In 1990, I started my first job at a college. I processed federal student loans in a proprietary trade school. Two years later, I became an Assistant Director of Financial Aid at a four-year personal college and then, five years later, the Director of Financial Aid with another four-year private college, exactly where I stayed for seven years, also serving a stint since the Director of Admissions. This college was quite small, allowing me to interact with people in many departments on campus: residence life, college student services, the registrar, and college student accounts. I thought I knew most of there was to know about college admissions plus financial aid…
Then my twins became high school juniors and our own process began.
Here, in this to begin a series of blog posts about my kids’ college application and enrollment processes, I plan to share all the new items that I have learned along the way. First: ways to stay organized.
Tips on how to Stay Organized During the College Search
First, the obvious: colleges keep the U. Ersus. Postal Service in business. The amount of postal mail your child will receive from colleges (most of which you have never heard about! ) is overwhelming. Set up a system to deal with this mail, whether it is having one “keep file” and another “circular file, ” or a program that has the materials that have been read in one place and the unread within another. If you don’t have a system, you may never see your kitchen counter again!
Mail may start arriving as early as sophomore year when the PSAT and Aspire (practice ACT) assessments are taken. In May of mature year, you will find great satisfaction within recycling all the brochures from your child’s unchosen colleges.
Not surprisingly, it is not only the snail mail that will piles up, but the emails too! Before registering for and taking SAT or ACT, set up a message account that the student will use meant for test registrations, interactions with admissions offices, and college AND scholarship searches. Don’t do what my daughter did and put Mom’s personal email on the PSAT registration form! I still get emails through colleges looking to recruit her!
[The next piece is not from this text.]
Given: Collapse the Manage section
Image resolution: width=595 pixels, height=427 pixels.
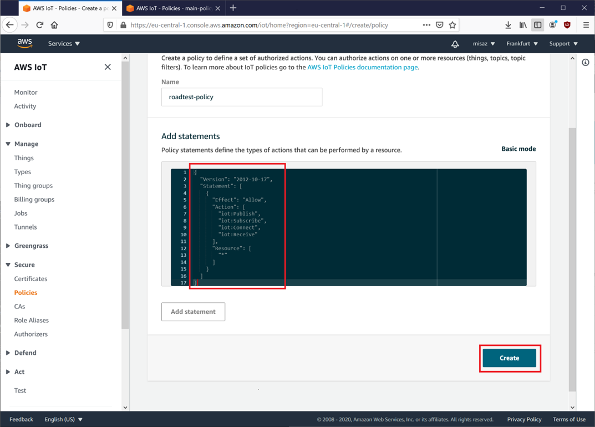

We began officially going to colleges during sophomore year of high school, but the children had been on college campuses just before that to visit me at work, attend sporting and theater events, plus attend summer camps. Casually checking out some local schools may help your kids get over the “wow, college is definitely cool! ” factor before seriously beginning the college search process. Whenever you visit colleges, whether for an recognized visit or just an informal drive thru, keep track of what your son or daughter thinks from the school. We kept a laptop in the car, and wrote lower our pros and cons after each visit. We ended up going back to look at these types of comments after all our visits—and all the schools—began to blend together. I possess met other parents who videotaped their child’s reaction to a college visit. When I was working in a college aid office I fulfilled a mother who stated, “I know this is the best place meant for my daughter. ” “How did you know? ” I asked. “I will be able to tell by her body language that she actually is comfortable here—smiling, interacting with people, and just relaxed overall. At larger universities, she was overwhelmed and nervous. ” You know your child best and will be able to evaluate these reactions.
Eventually you will have list of colleges to apply to. I found an accordion file folder having a pocket for each school was really helpful. Anything and everything that came in from a college my kids were applying to went into that will pocket, and we referred to that document folder several times before making a final decision. When we decided on a college, we all set up one file folder meant for info from that chosen college. The acceptance packet, financial aid offer , academic diary, parent weekend invites, etc . are now in that file.
Staying organized throughout this overwhelming process may take some thoughtful planning in the beginning, but it will save you time and help your child make the best college choices along the way.